Reduce bullying by reducing stress levels – Studies show a relentless increase in bullying in the professions. There is increasing awareness, but rising depression rates and greater workplace stress are far more likely to be the culprits – creating more victims and bully-victims.
Daniel is a senior partner in an international law firm in London. He is one of the firm’s leading rainmakers and clients love him. Yet he regularly returns to the office or goes home in a foul temper, often throwing things at people – except on days when he didn’t have many clients. It’s an issue the firm has had with a number of successful partners.
I recently became Daniel’s virtual coach and advised him to snack between clients and after he’d seen the last one for the day. Food is necessary for maintaining the brain’s glutamate levels. Glutamate is an important factor in modifying behaviour (which is why taking a potential client or customer out to lunch is such a good idea). Daniel was displaying a typical reaction to low brain glutamate levels. Low glutamate levels limit our ability to be ‘good’ or ‘ethical’; our tolerance of people decreases; and we can become a bully.
Undue stress also reduces the supply of glutamate, robbing potential victims of the energy needed to defend themselves. Stress can also lead people to become bullies, especially if they’ve been victims in the past. Reducing stress levels in someone’s job or in the workplace often reduces bullying.
Bullies are most often in senior positions. Therefore, bystanders may feel sympathy for the victim (and are often traumatised by what they see) but rarely intervene.

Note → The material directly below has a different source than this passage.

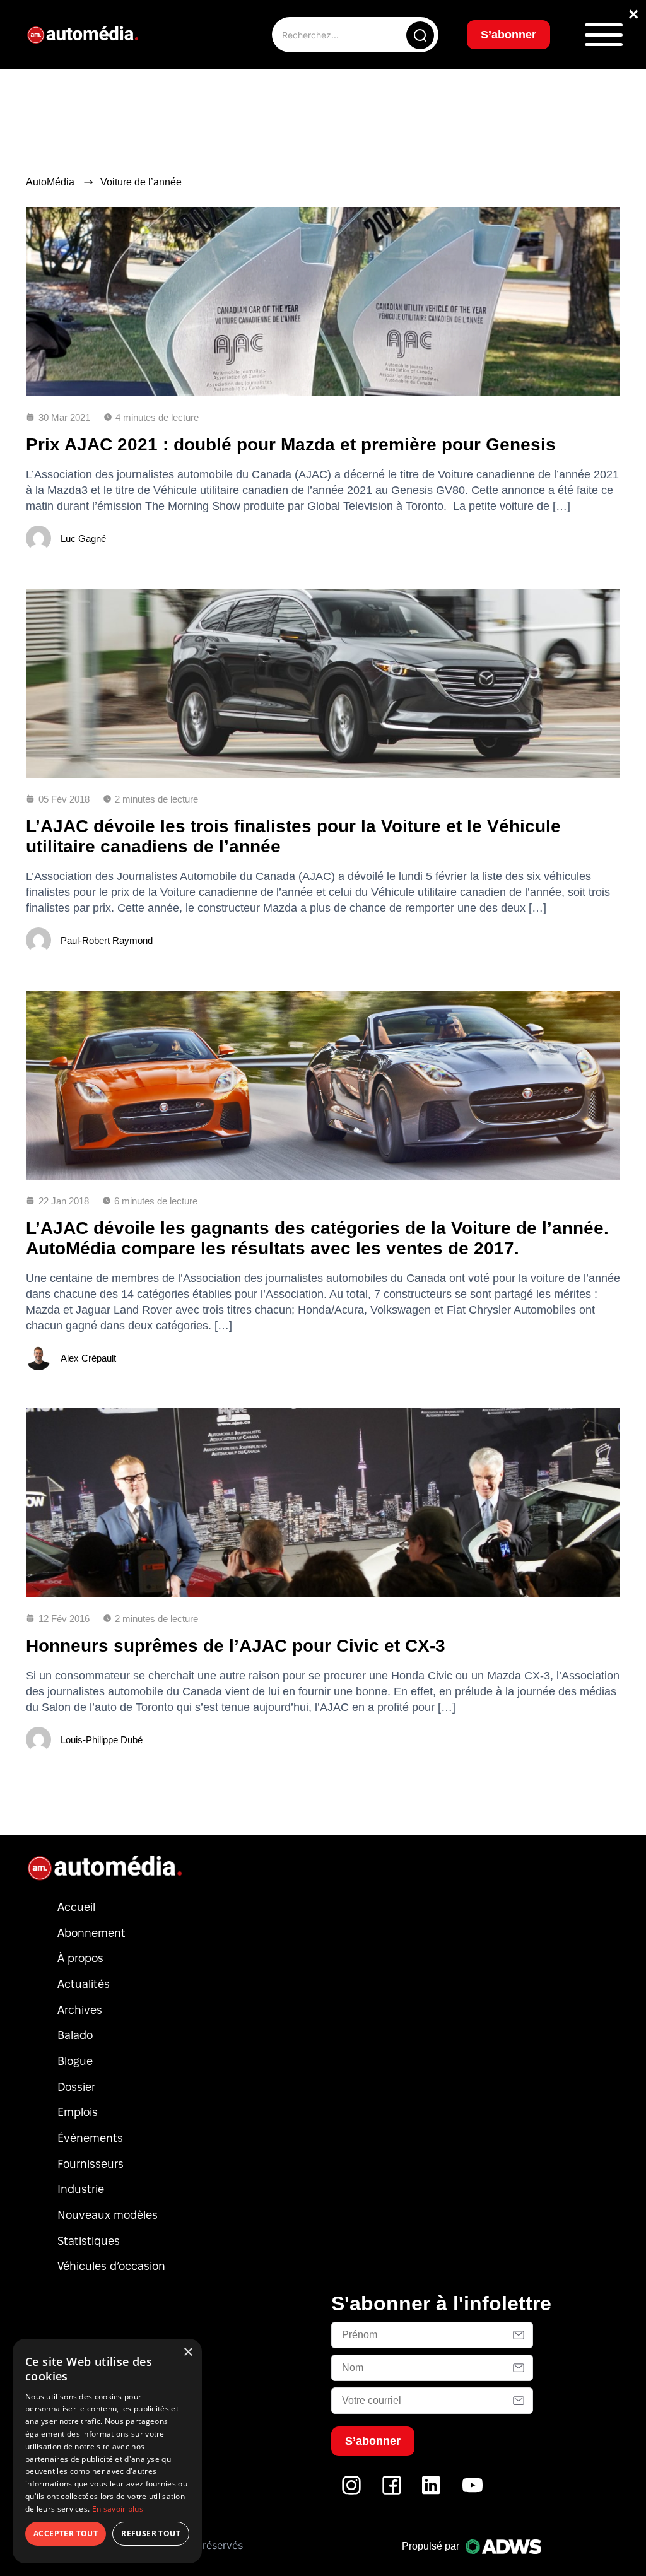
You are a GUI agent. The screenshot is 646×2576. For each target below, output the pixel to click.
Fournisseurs (90, 2164)
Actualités (83, 1984)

In 1970, researchers developed an effective bystander intervention model which has been used to stamp out bullying in many organisations we have worked with. It has five core principles:
Notice the event – People in senior positions often don’t want to notice what their peers are doing. If targets are met, all is well. The first key step to eliminating bullying is to reverse this and encourage a retribution-free policy of speaking up. Unfortunately, most organisations trying this have failed.

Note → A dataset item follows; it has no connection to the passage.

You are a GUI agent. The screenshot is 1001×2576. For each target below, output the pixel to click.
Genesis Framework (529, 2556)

Interpret a bullying act as needing immediate attention – Bullying is mostly persistent repetition of individual minor acts such as criticism or teasing. The victim is often told to laugh it off or “stand up for yourself”. A persistently teased, criticised or harassed individual may not be able to do these things.
Accept responsibility – The responsibility for recognising and reporting bullying is on the observer. They must be empowered to do so without fear of retribution.

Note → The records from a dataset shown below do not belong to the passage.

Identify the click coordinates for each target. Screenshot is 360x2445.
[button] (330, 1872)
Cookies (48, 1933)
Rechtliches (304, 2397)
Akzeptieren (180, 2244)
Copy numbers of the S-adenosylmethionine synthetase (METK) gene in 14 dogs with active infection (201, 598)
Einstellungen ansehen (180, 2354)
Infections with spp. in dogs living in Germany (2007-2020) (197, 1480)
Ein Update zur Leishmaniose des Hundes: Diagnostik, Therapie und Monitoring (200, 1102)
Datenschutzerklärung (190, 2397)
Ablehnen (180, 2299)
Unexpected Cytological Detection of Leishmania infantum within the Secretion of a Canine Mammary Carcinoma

Know what to do – All staff, particularly in senior positions, must have training in what to do when they witness or hear of bullying.
Act – Knowing what to do is useless unless it leads to action. This requires a leadership response.
Victims and bully-victims are frequently suicidal. They need to be listened to and taken seriously by those in charge. In my experience this rarely happens. Instead, victims are given time off (a bad idea) or, for instance, referred to a psychologist or for counselling (a good idea but this can only be a partial solution).
Leaders must change the culture which permits or encourages bullying. The 1970 guidelines and the behavioural charter are great places to start.